Et, si le public n’a pas toujours raison, le rire si – en tout cas bien plus que les larmes. Bon ou mauvais, il peut vous cueillir à l’endroit où vous vous sentez indisposé, vous secouer dans le roulis incessant d’une moquerie jamais loin de virer au vinaigre, quitte à déverser des paquets de bile noire sur tous ses personnages.  C’est qu’en se plaçant dans les pas du Dino Risi de I Mostri, nul doute que Damián Szifron a voulu répéter le genre de hoquet comique qui régurgite le plat de nouilles bouillies au fond d’une société. Ici, l’Argentine de l’éternelle crise remplace l’Italie d’après guerre comme  cible de ce jeu de fléchettes. Les Argentins ont d’ailleurs fait au film un triomphe. Ils se sont retrouvés à travers ces sketchs où les haines recuites finissent par éclater au grand jour, où l’histoire remonte comme un paquet de linge sale jeté au visage du voisin, où les pauvres sont les valets de la lâcheté des riches, et l’Etat vous écrase poliment jusqu’à vous rendre cinglé.

Vu d’ici, certains verront dans ce précipité de faiblesses humaines un peu de zemmourisme électrocuté par le rire. Du populisme ricanant et servi froid par une mise en scène dessinée sur la planche de story board.

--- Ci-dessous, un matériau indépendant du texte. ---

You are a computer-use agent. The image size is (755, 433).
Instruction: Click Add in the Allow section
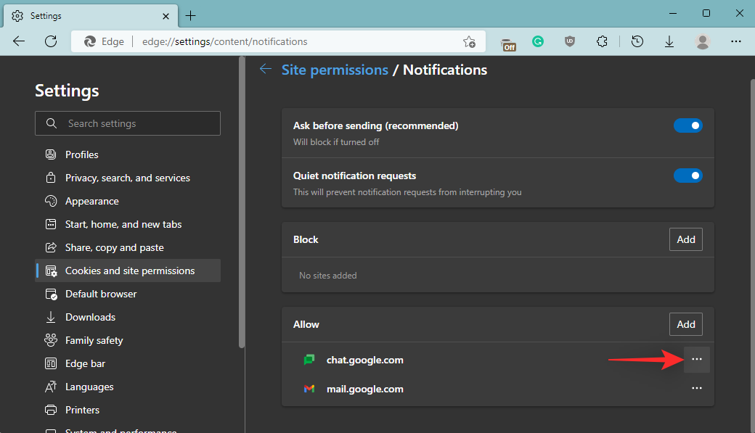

Si un traité rigolard sur la misanthropie populaire produit par les châtelains de la Warner défrise forcément un peu, on leur donnera cependant tort. Non que le film soit réussi de bout en bout : Les nouveaux sauvages est loin d’atteindre les modèles qu’il se donne, l’efficacité de sa réalisation masquant trop souvent des faiblesses d’écriture. Pour un sketch réussi, deux autres qui s’effondrent, s’éternisent et se figent dans un rictus trop assuré de sa hauteur de vue.  Mais par endroits, le rire qu’il suscite emporte tout, les personnages comme les spectateurs, les nez pincés et les grossiers relâchements.

Ce rire, noir et trempé dans un grand bain d’absurde, finit par étreindre tous ses sombre héros de la veulerie ordinaire dans un geste satirique suffisamment tenu pour qu’on fasse crédit à son réalisateur d’être autre chose que le dernier petit malin à la mode.  Tenu – répétons-le – en ce qu’une idée simple traverse tout le film et lui donne sa forme, aussi bien dans ses récits que dans sa mise en scène : bons ou méchants, lâches ou courageux, victimes ou bourreaux, nous finirons précipités dans un grand bain de mort et d’amour. On vit dans la haine, on finit enlacés. Tout le film n’est alors que cela, sa manière élastique d’envisager ce qui sépare les êtres et finit pourtant par les recoller ensemble. Dans son sketch le plus réussi, il en opère même un saisissant précipité formel, transformant l’espace ouvert d’un désert en un huis-clos étouffant. Rien que pour ce brillant renversement des espaces, on guettera la filmographie à venir de cinéaste argentin qui fait tâche, mais le fait bien.